The liquid crystalline polymer can be dissolved in a solvent to be used as a retardation layer composition. The retardation layer composition may appropriately be mixed with a photopolymerization initiator, a surfactant, and a component usually included in a polymerizable composition that is polymerizable by light or heat.
Examples of the solvent used for the retardation layer composition include toluene, ethylbenzene, ethylene glycol monomethyl ether, ethylene glycol dimethyl ether, propylene glycol methyl ether, dibutyl ether, acetone, methyl ethyl ketone, ethanol, propanol, cyclohexane, cyclopentanone, methylcyclohexane, tetrahydrofuran, dioxane, cyclohexanone, n-hexane, ethyl acetate, butyl acetate, propylene glycol methyl ether acetate, methoxy butyl acetate, N-methyl pyrrolidone, and dimethylacetamide.
The photopolymerization initiator can be any known general photopolymerization initiator used to form a uniform film by application of a small amount of light. Specific examples thereof include azonitrile-based photopolymerization initiators such as 2,2′-azobisisobutyronitrile and 2,2′-azobis(2,4-dimethylvaleronitrile); x-amino ketone-based photopolymerization initiators such as IRGACURE 907 (available from Ciba Specialty Chemicals Inc.) and IRGACURE 369 (available from Ciba Specialty Chemicals Inc.); acetophenone-based photopolymerization initiators such as 4-phenoxydichloro acetophenone and 4-t-butyldichloroacetophenone; benzoin-based photopolymerization initiators such as benzoin and benzoin methyl ether; benzophenone-based photopolymerization initiators such as benzophenone and benzoylbenzoic acid; thioxanthone-based photopolymerization initiators such as 2-chlorothioxanthone and 2-methylthioxanthone; triazine-based photopolymerization initiators such as 2,4,6-trichloro-s-triazine and 2-phenyl-4,6-bis(trichloromethyl)-s-triazine; carbazole-based photopolymerization initiators, and imidazole-based photopolymerization initiators. Any of these photopolymerization initiators may be used alone or two or more of these may be used in combination.
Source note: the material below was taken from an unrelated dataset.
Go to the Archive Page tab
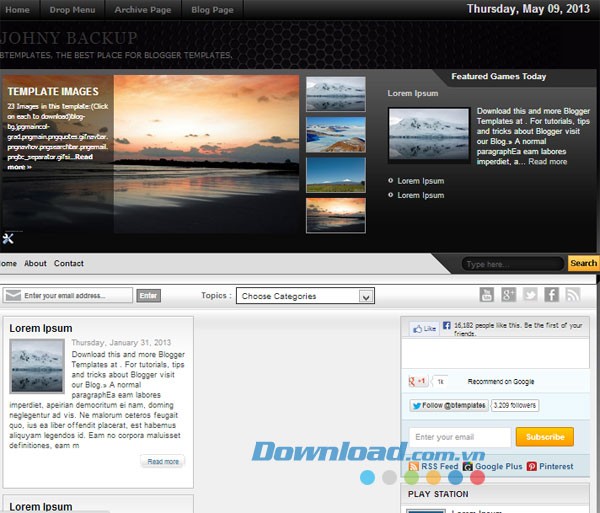The height and width of the screenshot is (513, 600). 144,10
The surfactant can be any surfactant generally used to form a uniform film. Specific examples thereof include anionic surfactants such as sodium lauryl sulfate and ammonium lauryl sulfate; nonionic surfactants such as polyethylene glycol monolaurate and sorbitan stearate; cationic surfactants such as stearyltrimethylammonium chloride and behenyltrimethylammonium chloride; amphoteric surfactants such as alkyl betaines including lauryl betaine and alkyl sulfobetaine, alkyl imidazoline, and sodium lauroyl sarcosinate; and surfactants such as BYK-361, BYK-306, BYK-307 (available from BYK Japan KK), Fluorad FC430 (available from Sumitomo 3M Limited), and Megaface F171 and R08 (available from DIC Corporation). Any of these surfactant may be used alone or two or more of these may be used in combination.
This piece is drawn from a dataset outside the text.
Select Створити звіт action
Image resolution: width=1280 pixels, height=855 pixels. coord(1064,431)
Polymerizable liquid crystals of a liquid crystalline polymer having a photoreactive group can be aligned by polarized light irradiation, for example. This allows formation of a coating retardation layer without an alignment film as a base material. As described above, formation of a coating retardation layer using a liquid crystalline polymer having a photoreactive group allows omission of an alignment film, thus thinning the optical element and simplifying the production steps.
An optical element of Embodiment 2 has a structure similar to that in Embodiment 1, except that the transmission axis of the first polarizer is orthogonal to the slow axis of the first retardation layer and the slow axis of the second retardation layer, and thus description of matters already described above is omitted.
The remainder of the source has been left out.